[DATA TO USE Boundary: Start]

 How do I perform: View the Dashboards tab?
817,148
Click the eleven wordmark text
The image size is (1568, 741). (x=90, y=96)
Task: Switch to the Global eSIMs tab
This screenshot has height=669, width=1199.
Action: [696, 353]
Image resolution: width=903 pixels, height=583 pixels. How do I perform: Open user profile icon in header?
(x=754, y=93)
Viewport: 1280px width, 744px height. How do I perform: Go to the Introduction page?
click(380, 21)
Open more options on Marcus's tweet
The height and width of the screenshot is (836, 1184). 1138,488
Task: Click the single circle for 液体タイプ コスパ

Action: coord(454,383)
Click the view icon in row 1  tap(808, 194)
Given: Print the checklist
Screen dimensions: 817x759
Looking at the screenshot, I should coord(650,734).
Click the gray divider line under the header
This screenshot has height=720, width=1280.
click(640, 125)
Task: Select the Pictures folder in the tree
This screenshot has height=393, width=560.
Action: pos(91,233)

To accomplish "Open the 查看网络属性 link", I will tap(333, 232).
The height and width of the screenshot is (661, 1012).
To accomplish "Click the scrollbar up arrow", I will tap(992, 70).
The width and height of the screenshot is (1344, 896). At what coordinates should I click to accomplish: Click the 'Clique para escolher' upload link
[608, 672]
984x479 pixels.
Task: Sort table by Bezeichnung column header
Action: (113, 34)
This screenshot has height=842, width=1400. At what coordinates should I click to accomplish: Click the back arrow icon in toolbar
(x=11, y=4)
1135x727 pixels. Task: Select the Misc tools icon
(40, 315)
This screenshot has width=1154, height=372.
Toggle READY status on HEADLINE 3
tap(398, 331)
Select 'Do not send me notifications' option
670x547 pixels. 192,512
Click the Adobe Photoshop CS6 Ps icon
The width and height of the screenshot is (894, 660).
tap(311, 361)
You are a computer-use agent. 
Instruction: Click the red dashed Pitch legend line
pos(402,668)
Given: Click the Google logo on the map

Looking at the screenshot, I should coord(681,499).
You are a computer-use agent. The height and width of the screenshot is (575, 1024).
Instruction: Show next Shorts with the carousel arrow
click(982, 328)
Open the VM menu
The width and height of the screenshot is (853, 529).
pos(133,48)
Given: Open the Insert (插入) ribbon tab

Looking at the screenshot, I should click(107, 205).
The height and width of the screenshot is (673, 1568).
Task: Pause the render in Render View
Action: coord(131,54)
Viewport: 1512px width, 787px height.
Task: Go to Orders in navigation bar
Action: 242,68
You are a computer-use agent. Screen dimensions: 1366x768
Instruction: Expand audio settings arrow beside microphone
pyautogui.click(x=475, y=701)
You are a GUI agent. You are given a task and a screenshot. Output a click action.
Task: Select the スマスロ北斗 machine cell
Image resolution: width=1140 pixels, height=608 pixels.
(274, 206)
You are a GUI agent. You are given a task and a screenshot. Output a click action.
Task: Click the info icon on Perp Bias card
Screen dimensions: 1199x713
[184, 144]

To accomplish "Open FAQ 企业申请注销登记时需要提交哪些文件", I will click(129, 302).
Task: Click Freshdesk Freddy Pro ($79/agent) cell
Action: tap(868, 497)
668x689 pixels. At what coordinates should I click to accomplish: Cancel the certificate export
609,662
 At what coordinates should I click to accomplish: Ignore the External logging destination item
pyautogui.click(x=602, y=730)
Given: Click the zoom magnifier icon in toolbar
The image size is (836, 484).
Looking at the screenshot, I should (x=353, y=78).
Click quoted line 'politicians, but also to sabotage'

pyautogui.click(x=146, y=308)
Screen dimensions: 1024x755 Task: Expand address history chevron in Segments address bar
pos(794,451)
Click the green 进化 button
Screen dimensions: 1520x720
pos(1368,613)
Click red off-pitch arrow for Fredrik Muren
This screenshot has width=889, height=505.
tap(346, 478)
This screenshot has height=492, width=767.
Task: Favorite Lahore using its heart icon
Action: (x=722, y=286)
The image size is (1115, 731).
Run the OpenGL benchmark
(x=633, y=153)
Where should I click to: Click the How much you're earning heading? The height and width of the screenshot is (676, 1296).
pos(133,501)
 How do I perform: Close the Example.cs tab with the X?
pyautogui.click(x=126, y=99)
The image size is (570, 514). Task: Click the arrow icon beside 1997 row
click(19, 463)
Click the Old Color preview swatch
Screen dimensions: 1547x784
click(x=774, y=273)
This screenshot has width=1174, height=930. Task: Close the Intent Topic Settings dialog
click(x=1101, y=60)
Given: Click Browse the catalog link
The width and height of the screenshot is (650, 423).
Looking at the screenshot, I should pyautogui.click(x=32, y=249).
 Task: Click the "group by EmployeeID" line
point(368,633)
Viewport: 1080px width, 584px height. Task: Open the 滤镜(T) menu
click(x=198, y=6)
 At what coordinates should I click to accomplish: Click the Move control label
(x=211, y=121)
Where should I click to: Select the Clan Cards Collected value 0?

[DATA TO USE Boundary: End]

> HOW TO COMPLETE THIS TASK:
Take the line with "The image size is (570, 514)." and every line after it in the data, and please reproduce them exactly, leaving out all other lines.

> THE ANSWER:
The image size is (570, 514). Task: Click the arrow icon beside 1997 row
click(19, 463)
Click the Old Color preview swatch
Screen dimensions: 1547x784
click(x=774, y=273)
This screenshot has width=1174, height=930. Task: Close the Intent Topic Settings dialog
click(x=1101, y=60)
Given: Click Browse the catalog link
The width and height of the screenshot is (650, 423).
Looking at the screenshot, I should pyautogui.click(x=32, y=249).
 Task: Click the "group by EmployeeID" line
point(368,633)
Viewport: 1080px width, 584px height. Task: Open the 滤镜(T) menu
click(x=198, y=6)
 At what coordinates should I click to accomplish: Click the Move control label
(x=211, y=121)
Where should I click to: Select the Clan Cards Collected value 0?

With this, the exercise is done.